Stored records:
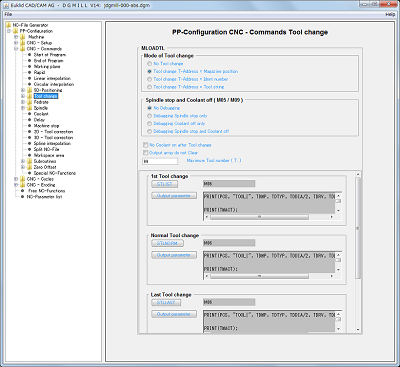Screen dimensions: 400x367
Task: Click the Machine folder icon in tree
Action: [x=23, y=37]
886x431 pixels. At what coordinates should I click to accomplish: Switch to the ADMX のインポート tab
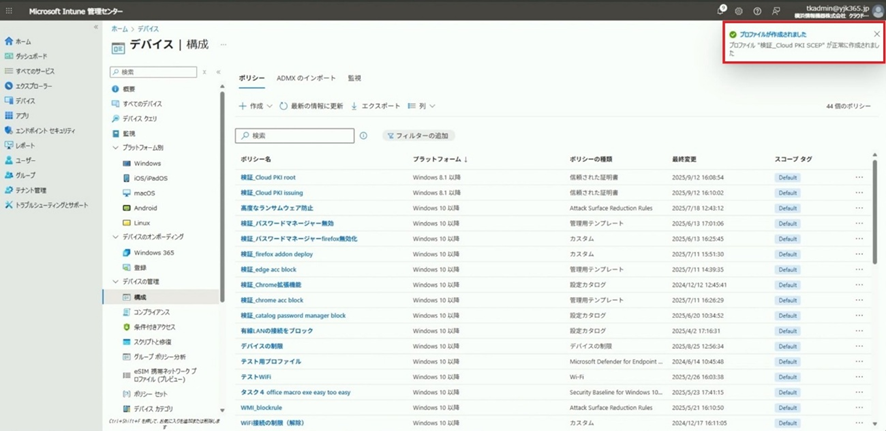point(306,78)
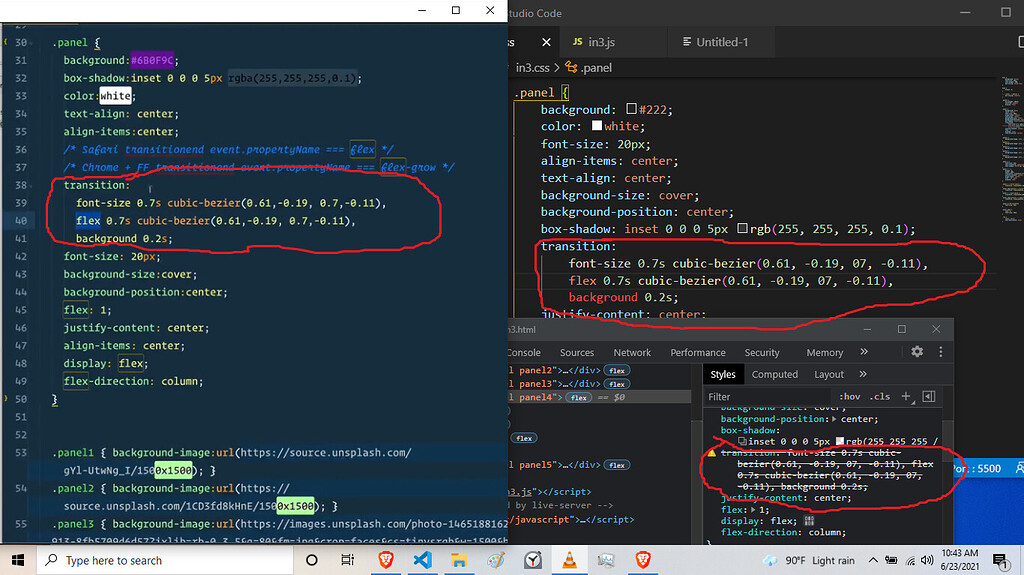Open the flexbox editor icon beside display: flex

point(808,521)
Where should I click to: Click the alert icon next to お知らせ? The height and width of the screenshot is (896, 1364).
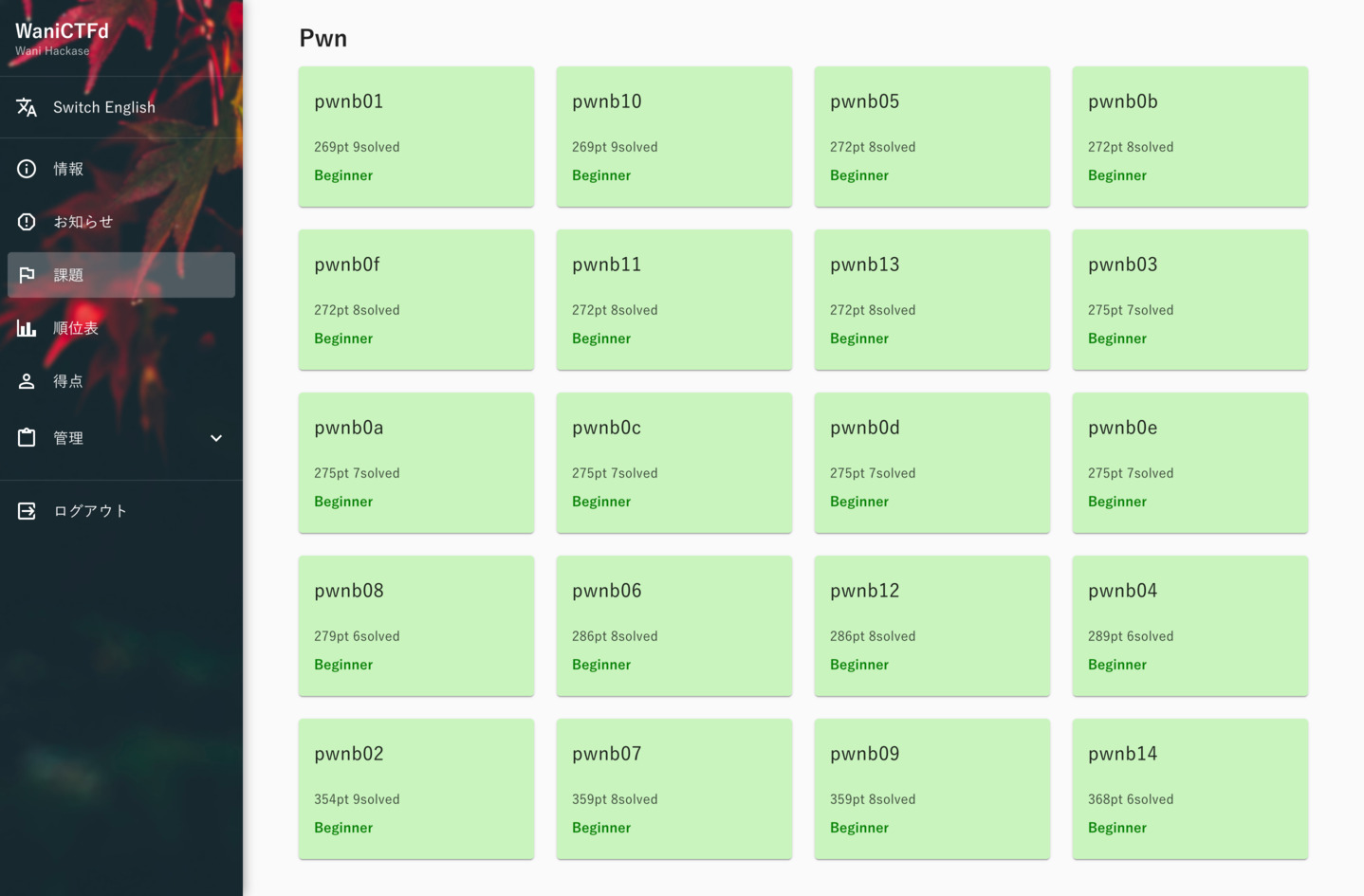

**Activity**
Each line from the one bearing "886x431 pixels. At" through the final line of the records is to be copied exactly, and no pictures are to be included.

**Exercise output**
886x431 pixels. At what coordinates should I click to accomplish: Switch to the ADMX のインポート tab
point(306,78)
Open the flexbox editor icon beside display: flex

point(808,521)
Where should I click to: Click the alert icon next to お知らせ? The height and width of the screenshot is (896, 1364).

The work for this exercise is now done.